おはようございます。
午前8時20分チェックアウト。春日から内幸町へ。久しぶりに満員電車に乗った。10分足らずの時間だと思うのだが、僕には永遠のように感じられた。僕の電車通勤歴はわずか1年半。1987年からは職住近接。今は徒歩40秒。これもディーセントワークのひとつと言えなくもない。
9時、第2回中同協経営労働委員会の2日目が始まる。前半は国際労働機関(ILO)駐日事務所プログラムオフィサー、田中竜介氏の講演。テーマは「国際労働基準から見た日本の働く環境 ~最低賃金制度を中心に~」。SDGsの目標8(働きがいも経済成長も)と関係の深い話だった。後半はグループ討議。11時5分から協議事項。12時終了。羽田へ向かう。
1時頃、羽田に到着。いつもの通り、保安検査場の中にあるラウンジで仕事をしよう……と思ったら、なんと入場不可。飛行機が飛ぶかどうかわからないようだ。ともかく、別なラウンジでパソコンを開く。調べてみると、最終便以外、雪のため「欠航」となっている。そんなに降ったのか。ふだん入らないラウンジは予想外に快適だった。次からはここにしようと思った。しばらくすると「条件付き」で出発することがわかった。5時15分発のエアドゥに乗る。
気になっていた本を読み始める。中小企業家同友会全国協議会(中同協)会長、広浜泰久氏の「よい会社をめざす」というシンプルなタイトルの本。サブタイトルとして、「自他を決しておとしめない生き方と経営」とある。実に読みやすい文体。そして、具体的な自社の事例。ほぼノンストップで読み進めていった。帯広空港着陸と同時に読み終えた。
駐車場へ向かうと、案の定、車の上にはこんもり雪が乗っていた。ほぼ予想通り。車の雪を払うのに15分くらいかかった。みんな大変だ。電話で応援を呼んでいる人もいた。8時頃帰宅。
ILOと同友会運動
ILOは学校で習ったので一応は知っていますが、それが各国の政府、使用者、労働者代表の三者構成になっているということは知りませんでした。国の代表だけではない。ここがおもしろい。
「ILO中核的労働基準」という初めて聞く言葉もありました。「結社の自由及び団体交渉権」「強制労働の撤廃」「児童労働の効果的な廃止」「職業・雇用上の差別撤廃」からなる8条約。これらは未批准国も尊重、促進、実現の義務を負うため、「中核的」なのだそうです。
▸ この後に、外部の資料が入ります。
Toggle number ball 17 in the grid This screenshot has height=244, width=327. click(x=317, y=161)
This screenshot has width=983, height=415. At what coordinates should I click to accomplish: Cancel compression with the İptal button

この中核的労働基準がビジネスに対して影響力を増しているというのが、講演前半部分のポイントでした。自社は基準を満たしていても、自社が調達している原材料はどうか? そう考えると無関心ではおられません。民間企業ばかりではなく、公共調達でもそうした点が重視されていて、東京オリンピックにも「持続可能性に配慮した調達コード」というものがあるとのこと。
中盤からは働き方改革の話。日本の総労働時間は着実に短くなっており、1980年代では2100時間くらいだったのが、2015年には1700時間くらいになっています。アメリカ、イタリアのほうが労働時間が長い。そして、日本の労働生産性においては、ご存知の通り先進7ヵ国中最下位。OECD加盟36カ国中21位。これには「ジョブ型」の欧米と「メンバーシップ型」の日本という違いがある、という話でした。
職務記述書に基づき、仕事に対して人が割り当てられるという雇用の形。それがジョブ型。一方、メンバーシップ型では、先に人を採用してから仕事が割り振られる。ジョブ型のほうがゴールが明確で、長時間労働につながりにくい。こう書くとジョブ型のほうがよさそうな気がしますが、メンバーシップ型には雇用の安定というメリットがあります。どちらがいいとは簡単に結論づけられません。
田中氏は「ワークライフバランス」ではなく、「ライフワークバランス」という言葉を使っていました。この用語がILO的なのかどうかわかりませんが、「ワーク」より「ライフ」が先というのも理解できるところ。資料には「人間中心のアプローチ」と書かれていましたが、これからの時代は、SDGsの目標8、それと関係の深い働き方改革を中心に企業のあり方、個人の仕事の仕方が変わっていくことになるのでしょう。
飛行機の中で呼んだ広浜中同協会長の「よい会社をめざす」にも、SDGsの記述がありました。多くの人が気づいていることですが、同友会の理念や運動はSDGsに極めて近いものがあります。1975年に発表された「労使見解」からSDGsを体現してきた……。その先進性を認識すると同時に、世界共通の目標であるSDGsと同友会運動、そして自社の経営活動をしっかり連動させるべきではないか? この3日間で改めてそう強く認識したところです。